The Nation Media Group (NMG) has been forced to apologise and delete an article that exposed a corruption scandal involving a company linked to former President, the late Daniel Moi.
The article which was written a year ago linking Mitchel Cotts to an irregular tender award by Kenya Ports Authority (KPA) for provision of storage for an extra 6,000 twenty-foot equivalent units of containers at the Nairobi Inland Container Depot (ICD).
Mitchel Cotts, NCBA Bank and Nairobi Inland Cargo Terminal (NICT) were awarded the tender without submitting a tender bid.
The Baringo County Senator Gideon Moi and NCBA Bank Chairman Mr. James Ndegwa were questioned by Directorate of Criminal Investigations (DCI) Economic Crimes Department on the matter in January 2020.
The tender scandals at ICD ultimately forced KPA Manging Director Daniel Manduku to resign in mid 2020.

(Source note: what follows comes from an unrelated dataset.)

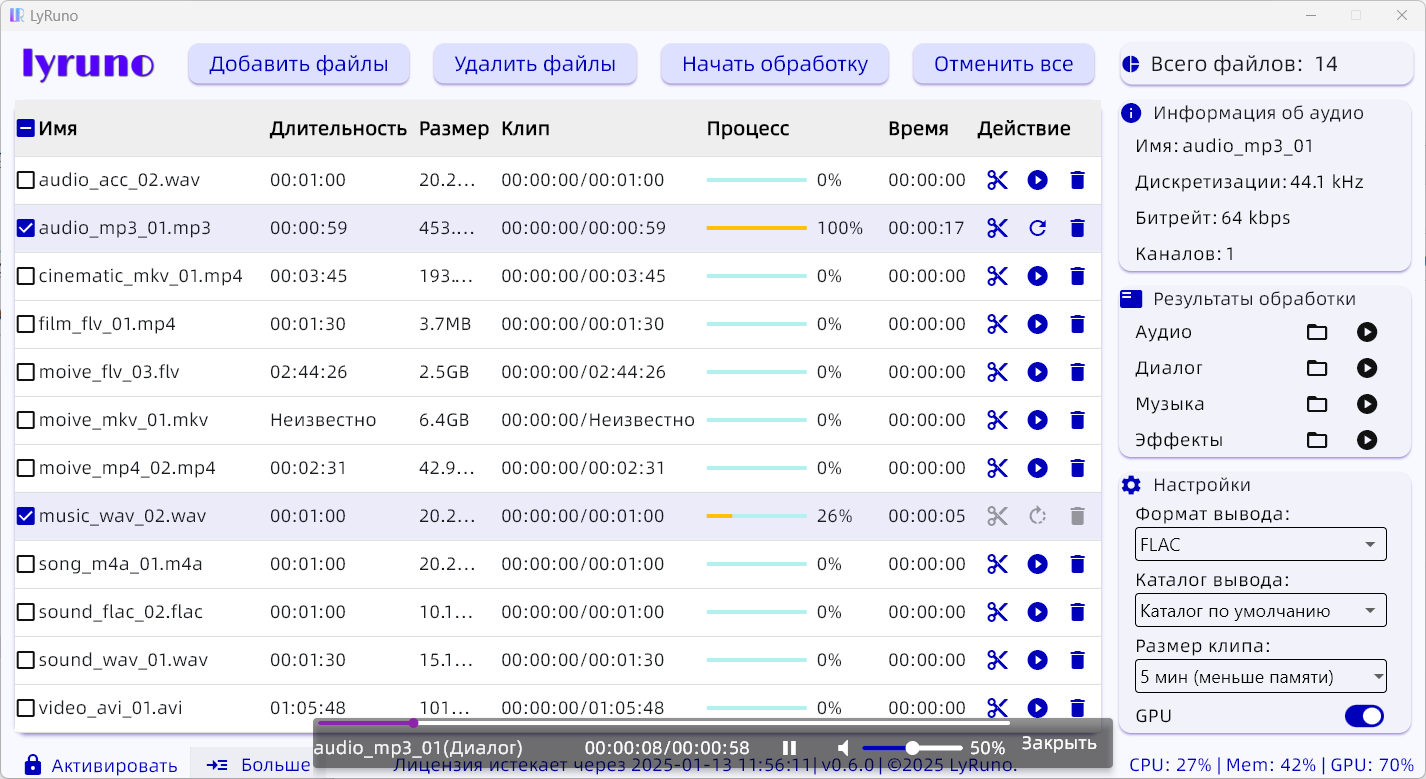Click Добавить файлы to add new files
This screenshot has width=1426, height=779.
click(298, 63)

Sources say NMG officially apologised, stating that they regretted the error made, citing inaccurate documents misled journalists to make wrong conclusions.
The peripheral cargo storage facilities at Embakasi in Nairobi were meant to store cargo which had overstayed at the ICD, reported to be a total of over 30,000 twenty-foot equivalent units (TEUs) containers at that time. The move is suspected to have been artificially instigated to rekindle hopes of the Standard Gauge Railway (SGR), whose cargo transportation business was not doing so well.

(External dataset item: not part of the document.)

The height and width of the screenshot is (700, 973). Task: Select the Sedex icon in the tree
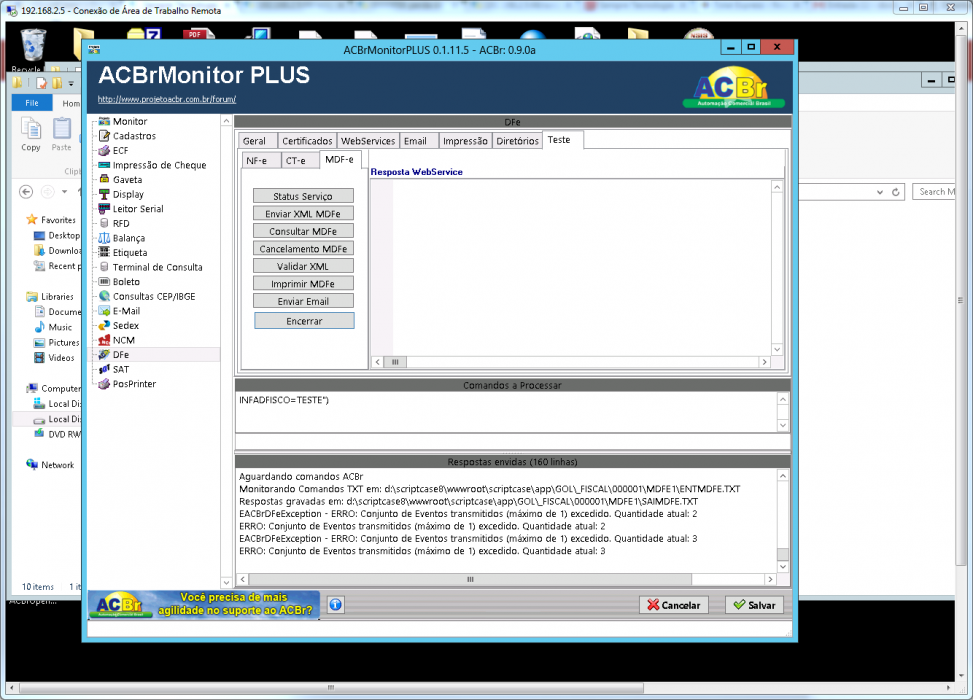click(x=104, y=325)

It is reported that after the decree was issued, container traffic on the SGR shot up by four times. The ICD could only handle 15,000 TEUs, hence this created another avenue for cartels to loot through construction of the peripheral cargo storage facilities. In order to address the congestion issue, KPA was allowed to lease Periphery Storage Facilities (PSFs) outside the ICD. Despite not being among the 30 companies that tendered for the contracts, Mitchel Cotts won the tender alongside Nairobi Inland Cargo Terminal, a company linked to little known Mr John Katiku.

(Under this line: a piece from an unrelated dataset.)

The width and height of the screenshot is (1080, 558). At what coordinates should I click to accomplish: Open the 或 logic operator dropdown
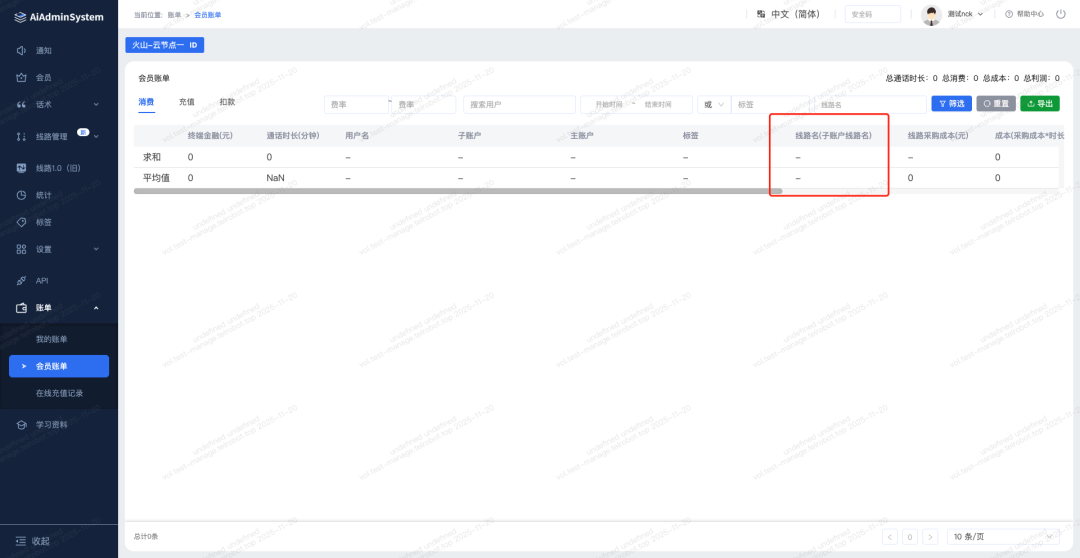(x=712, y=104)
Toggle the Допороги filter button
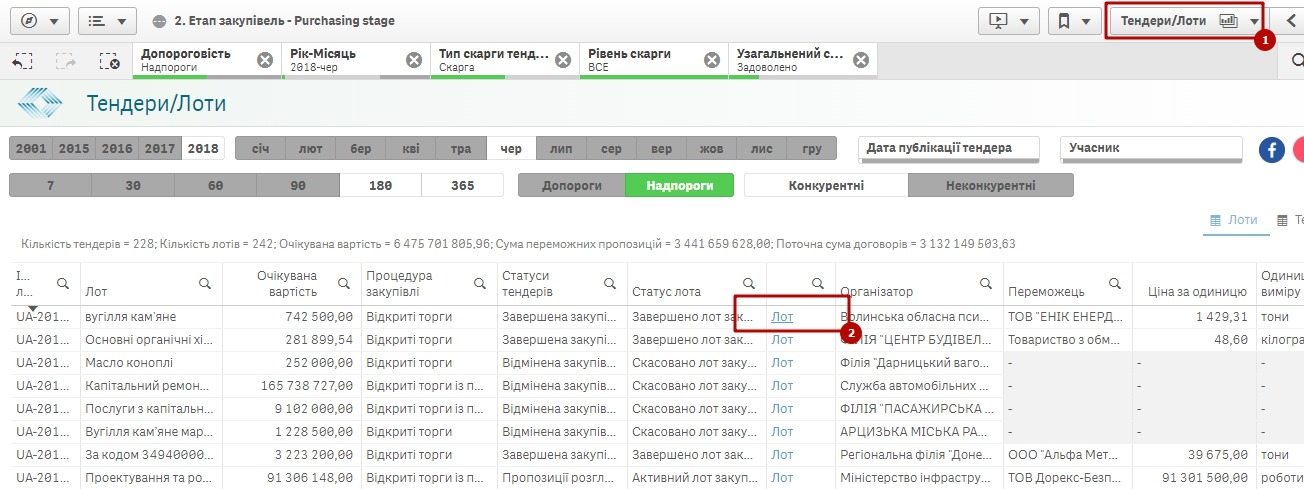This screenshot has width=1304, height=489. click(x=571, y=185)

Both Senator Moi and Ndegwa have shares in multiple layers of companies that own Mitchell Cotts – alongside Joshua Kulei, and other shadowy Kanu-era power brokers.
ALSO READ: Gideon Moi Questionned By DCI In New KPA Scandal
Others who have interests in the company include the widow of former Interior Minister George Saitoti and the family of former Cabinet Minister Simeon Nyachae.
NICT, on the other hand is owned by a company in which Philip Obandah Arunga has majority shares.
Arungah spent the whole of Wednesday answering questions from the DCI sleuths.